Work to complete: Give again, word for word, the line holding "Task: Reset chart zoom with the reset icon" and every line after it through the end of the data below. Omit pictures.

Data to process:
────────────────────
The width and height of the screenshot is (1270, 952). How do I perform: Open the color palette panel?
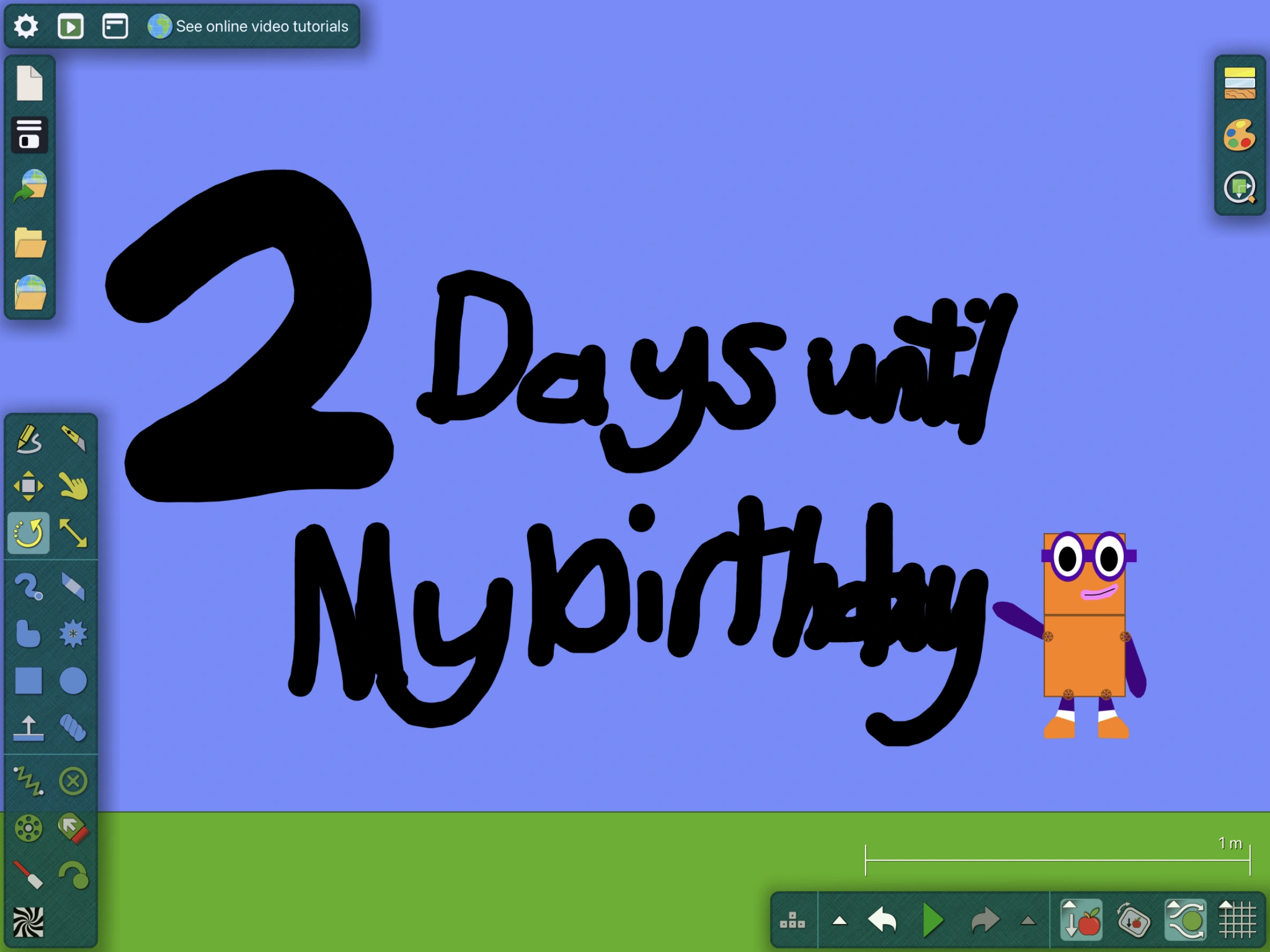(x=1240, y=136)
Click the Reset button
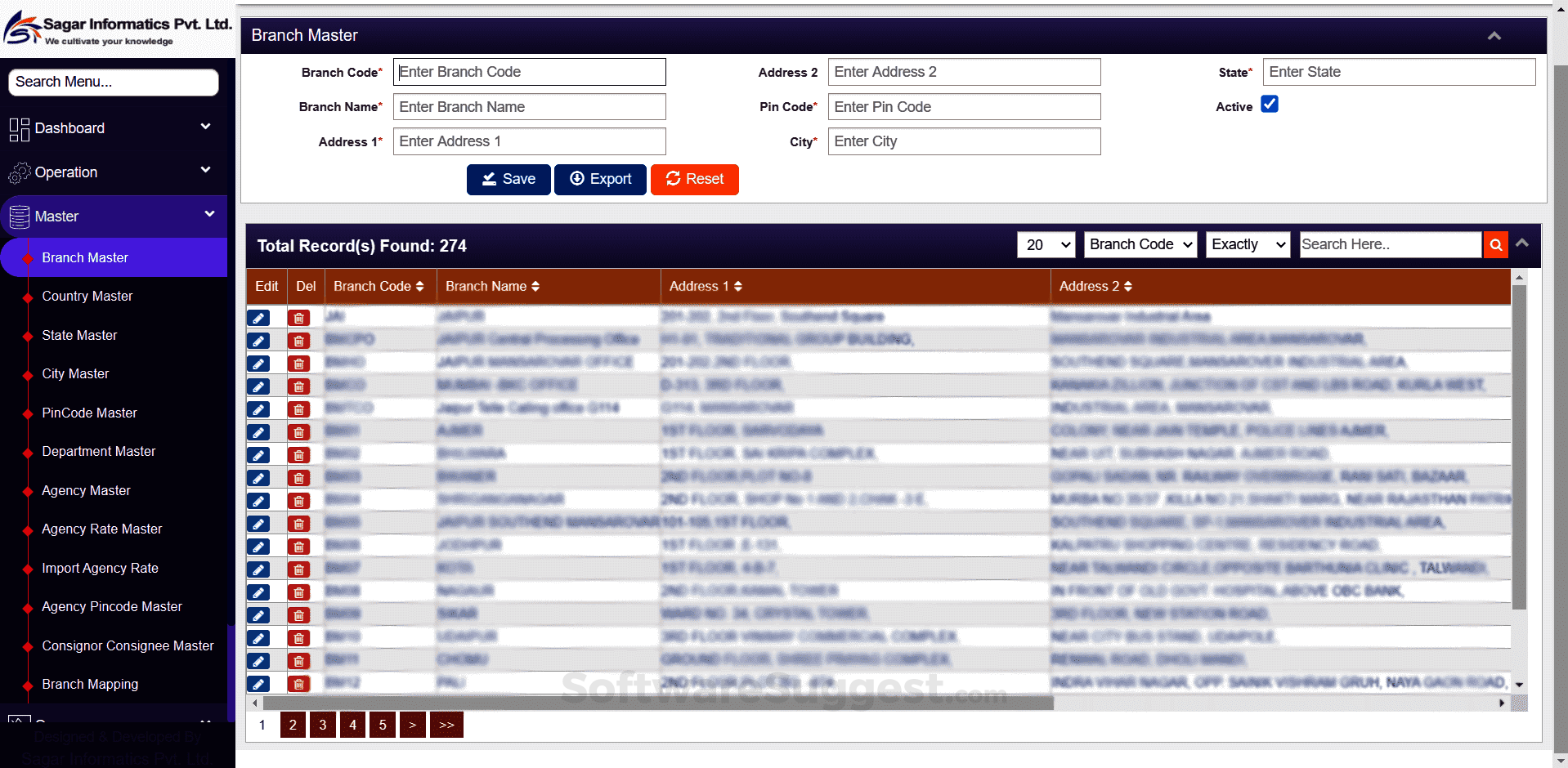Viewport: 1568px width, 768px height. (694, 179)
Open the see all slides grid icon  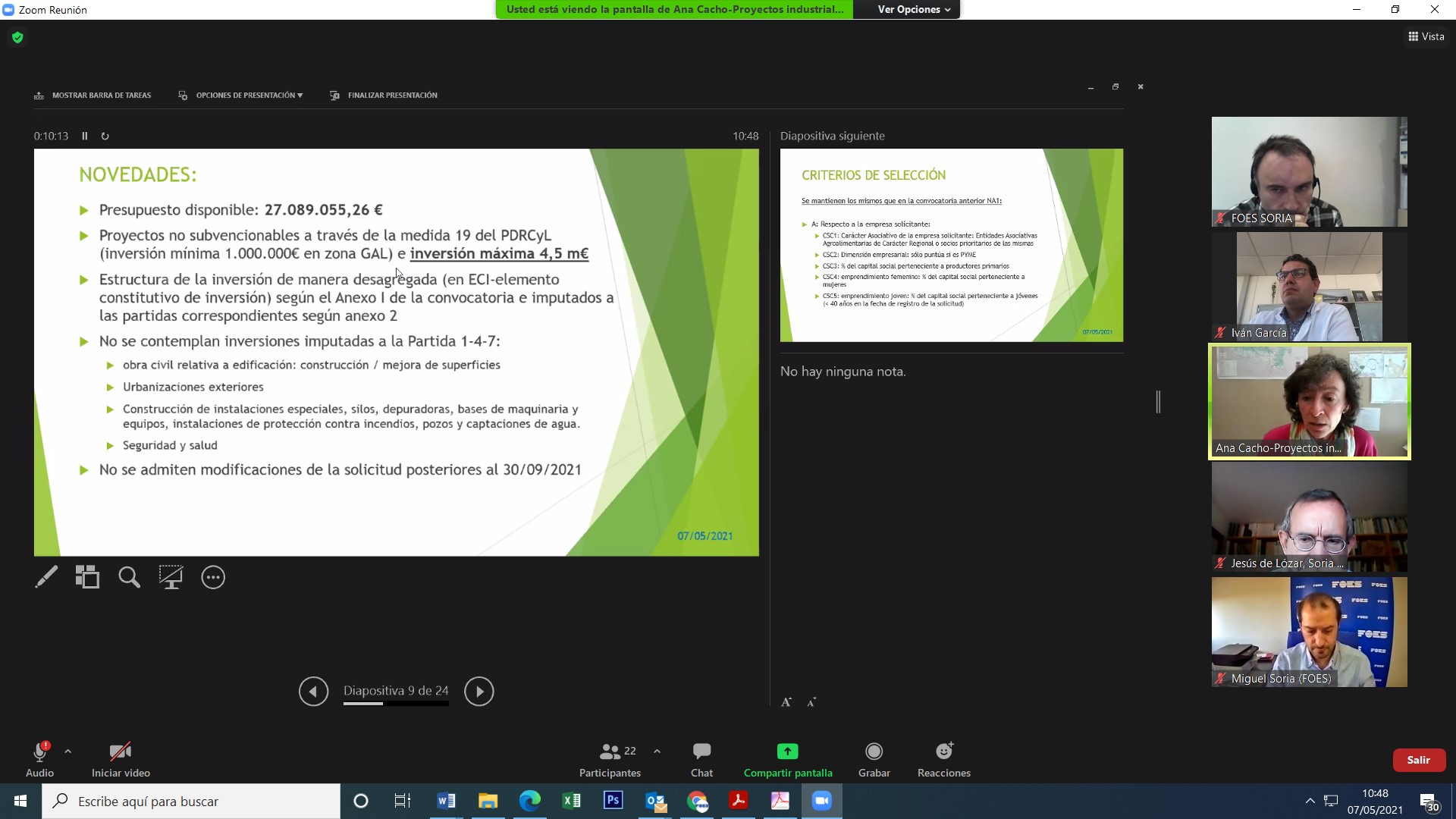[x=87, y=578]
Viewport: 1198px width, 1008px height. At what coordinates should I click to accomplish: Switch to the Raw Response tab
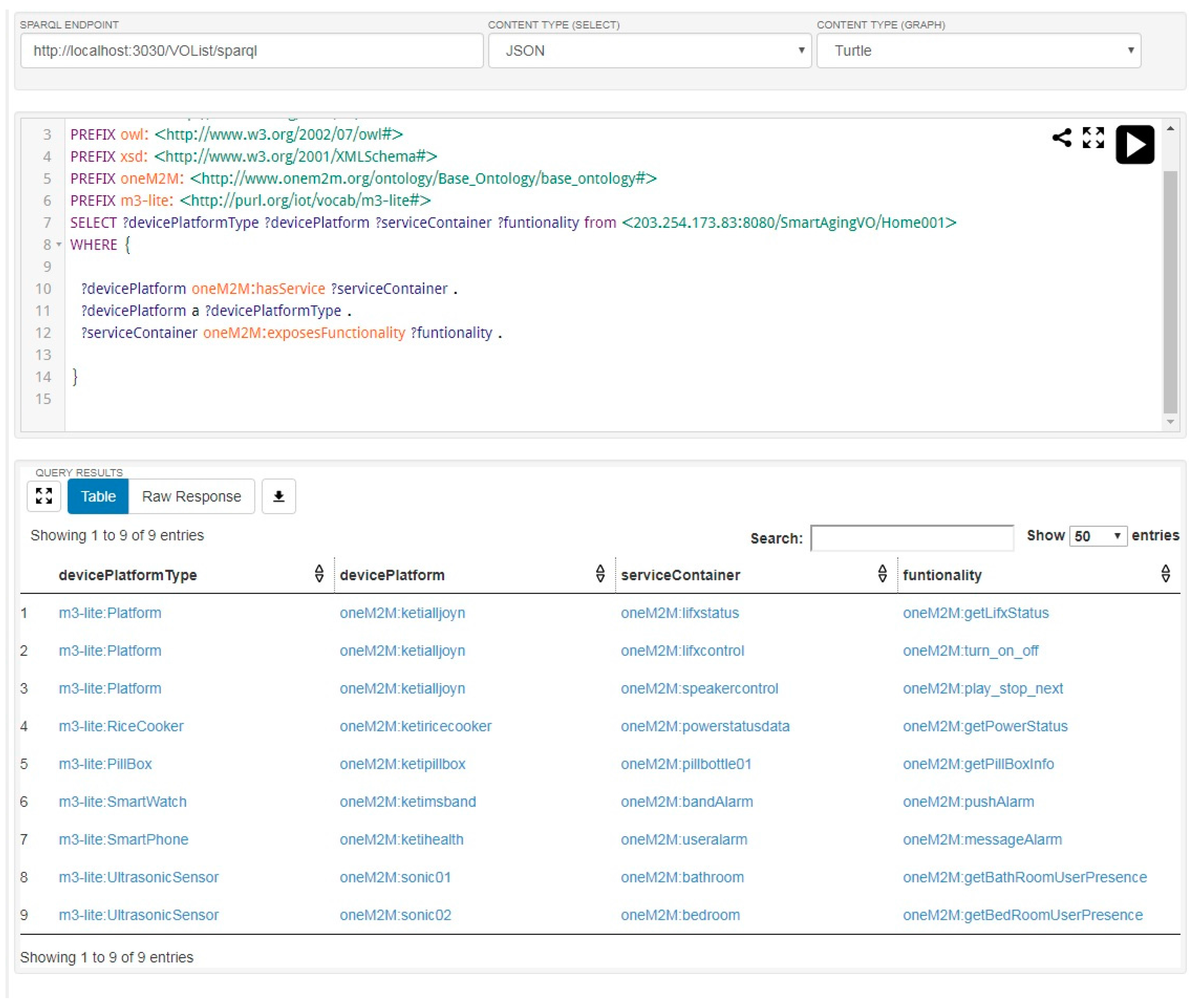point(192,496)
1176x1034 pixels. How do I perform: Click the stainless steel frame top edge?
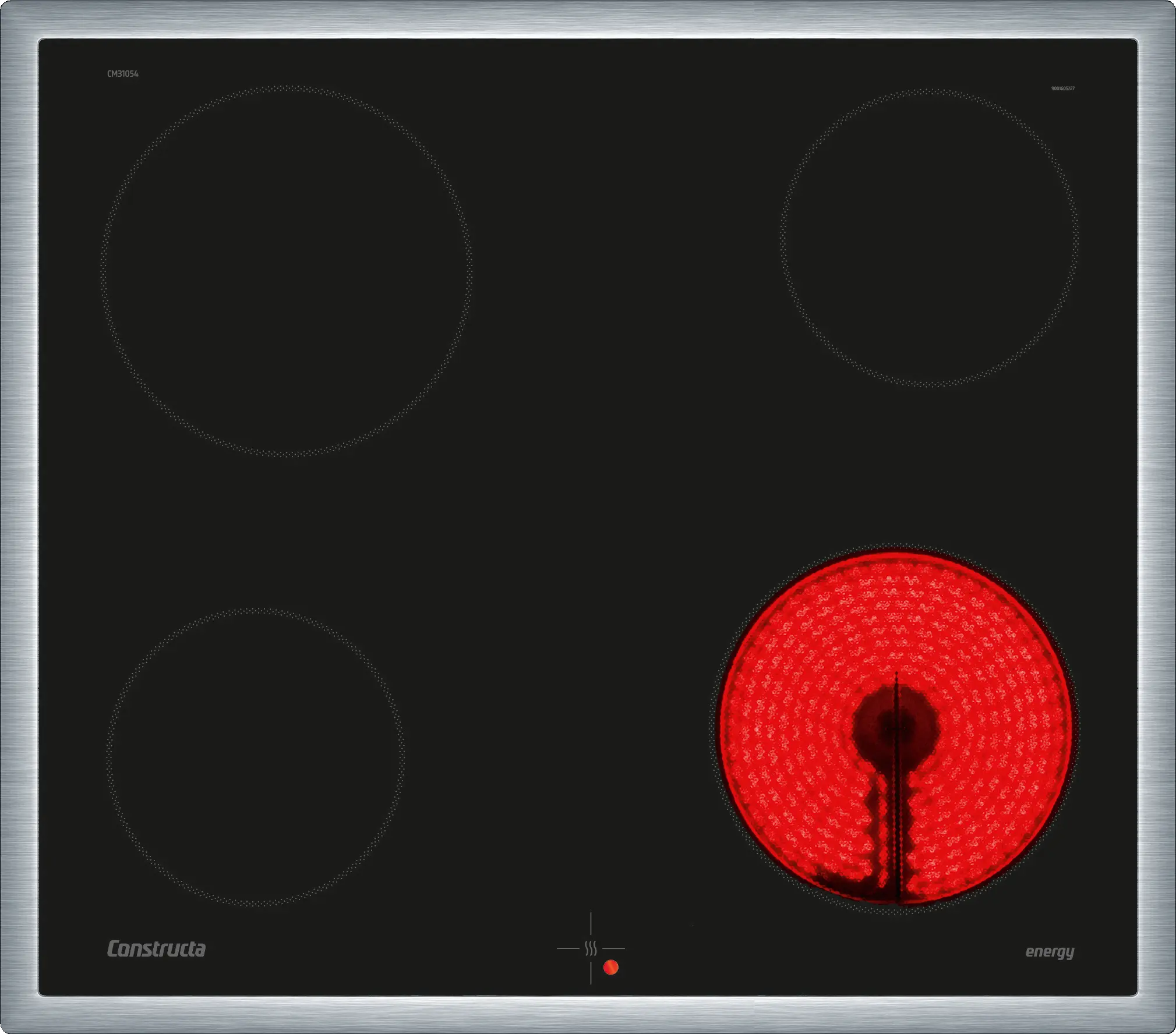[588, 19]
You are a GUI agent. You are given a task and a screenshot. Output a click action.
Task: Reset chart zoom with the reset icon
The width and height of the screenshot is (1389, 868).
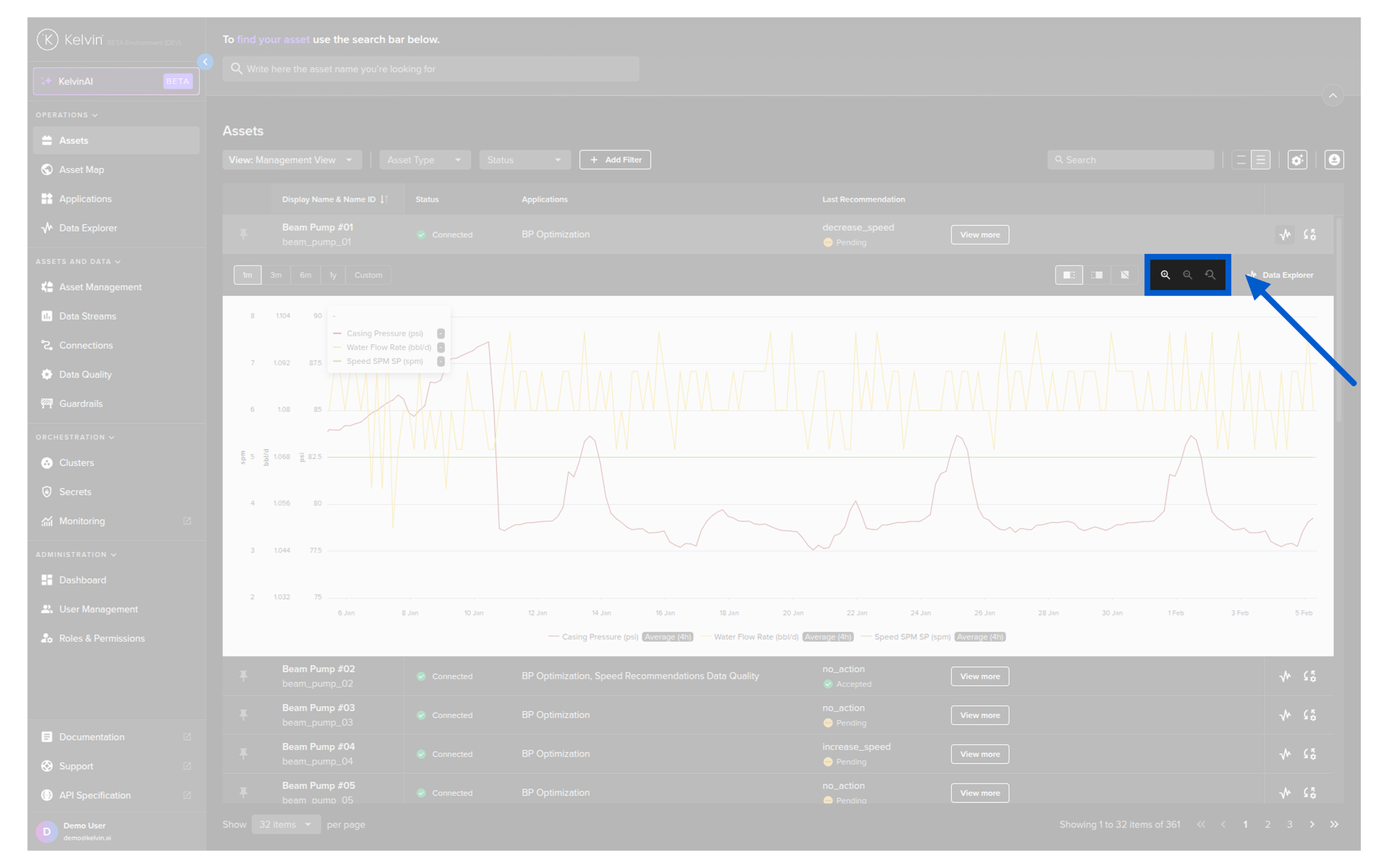pyautogui.click(x=1210, y=275)
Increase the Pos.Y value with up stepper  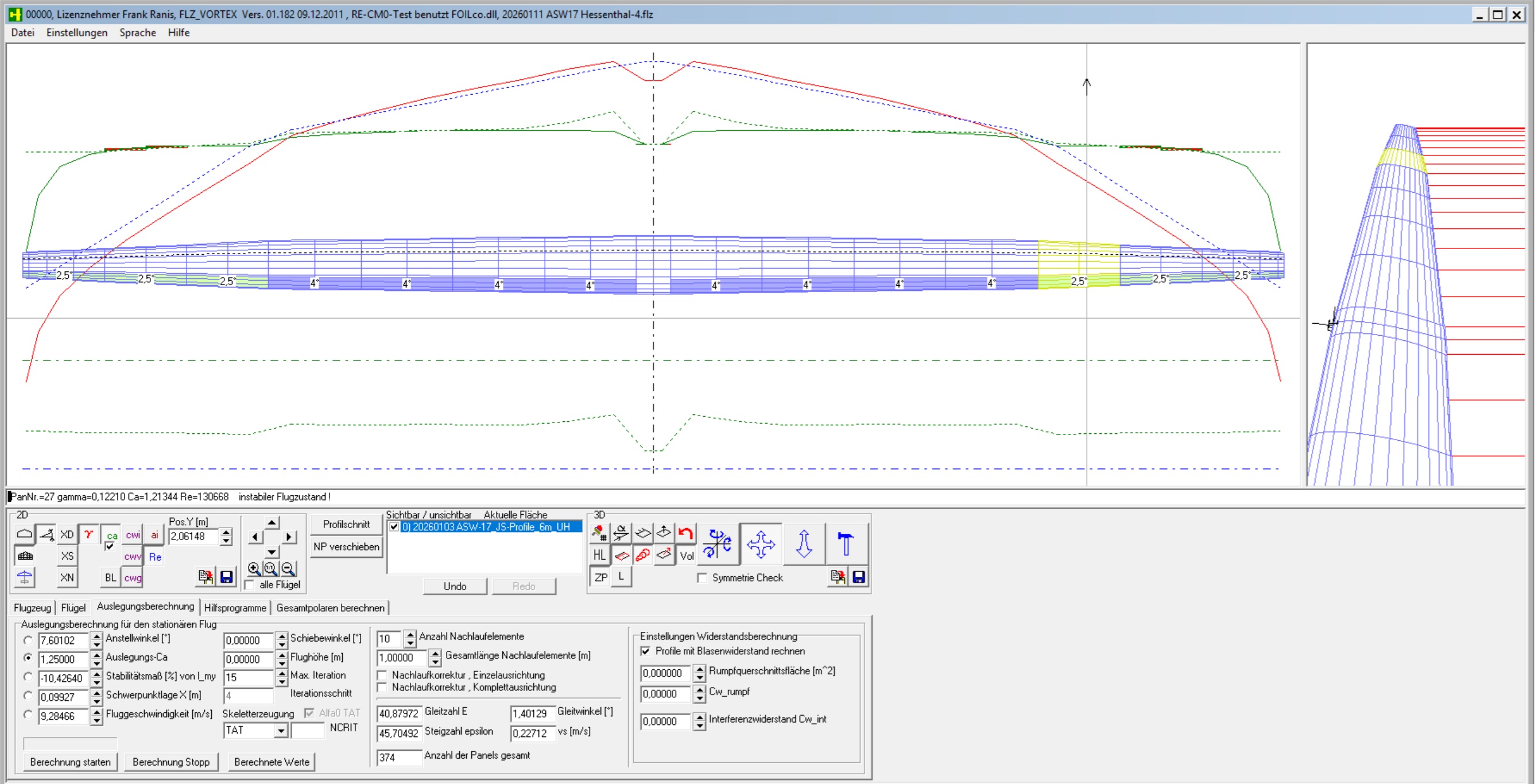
────────────────────
Exercise result:
Task: Reset chart zoom with the reset icon
The width and height of the screenshot is (1389, 868).
pyautogui.click(x=1210, y=275)
Increase the Pos.Y value with up stepper  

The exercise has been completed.